Collection entries
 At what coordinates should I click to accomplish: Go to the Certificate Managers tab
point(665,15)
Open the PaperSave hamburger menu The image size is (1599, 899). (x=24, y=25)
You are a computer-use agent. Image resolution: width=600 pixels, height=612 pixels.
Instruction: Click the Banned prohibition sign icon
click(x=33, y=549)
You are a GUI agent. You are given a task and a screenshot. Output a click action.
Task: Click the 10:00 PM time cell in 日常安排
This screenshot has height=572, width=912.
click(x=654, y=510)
==
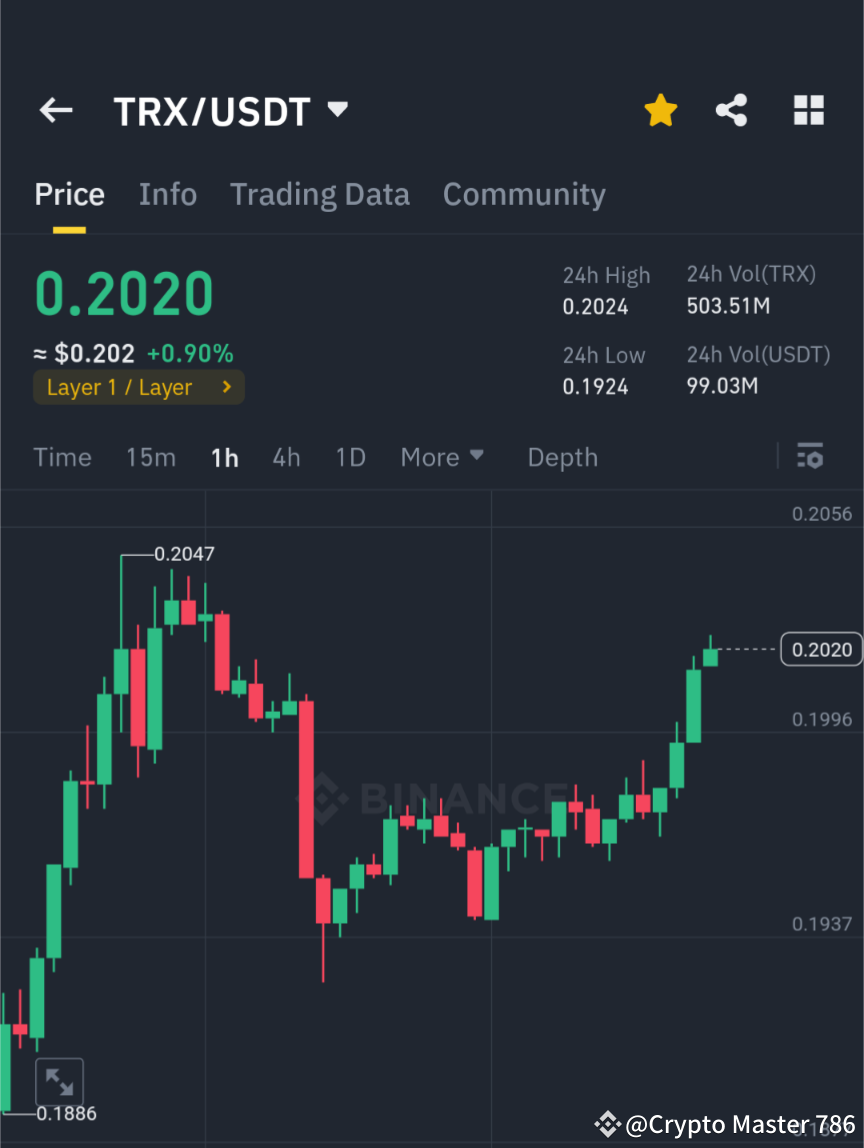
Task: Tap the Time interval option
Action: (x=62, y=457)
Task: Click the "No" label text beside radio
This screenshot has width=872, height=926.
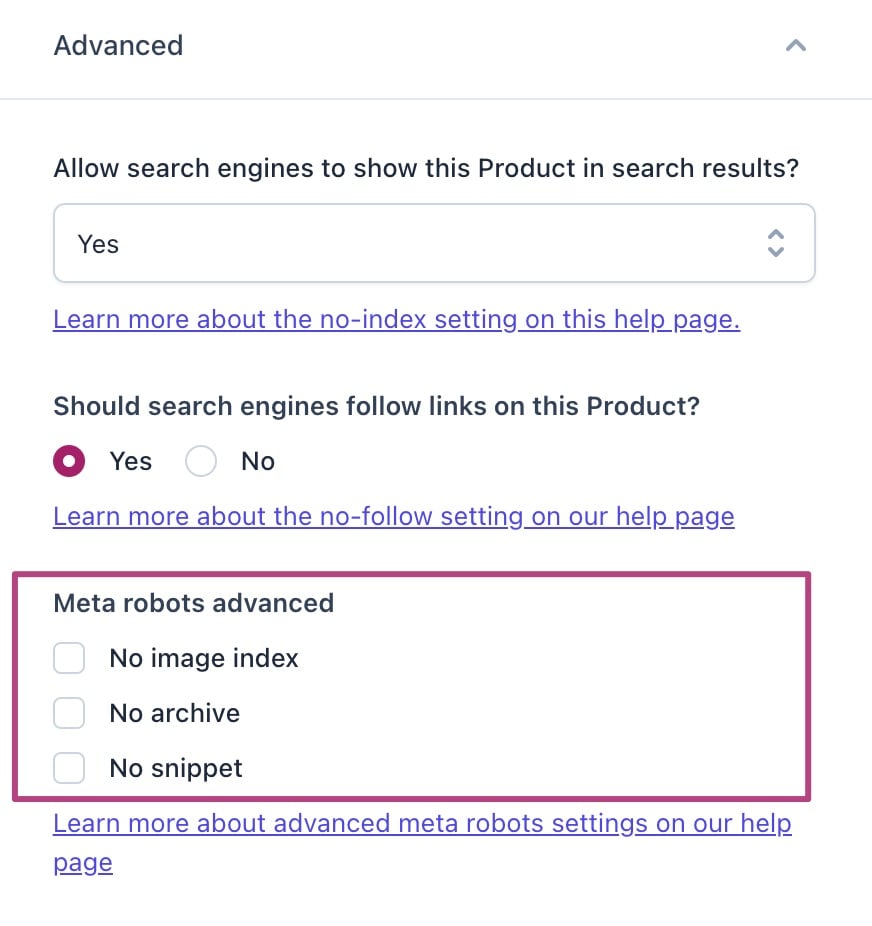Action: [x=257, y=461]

GOAL:
Recast the stretch of lines from the one containing "At what coordinates" through the one containing "click(x=33, y=549)" as a Markdown table with the columns Row and Line, leaving out any blank lines.

SOLVED PROBLEM:
| Row | Line |
|---|---|
| 1 |  At what coordinates should I click to accomplish: Go to the Certificate Managers tab |
| 2 | point(665,15) |
| 3 | Open the PaperSave hamburger menu The image size is (1599, 899). (x=24, y=25) |
| 4 | You are a computer-use agent. Image resolution: width=600 pixels, height=612 pixels. |
| 5 | Instruction: Click the Banned prohibition sign icon |
| 6 | click(x=33, y=549) |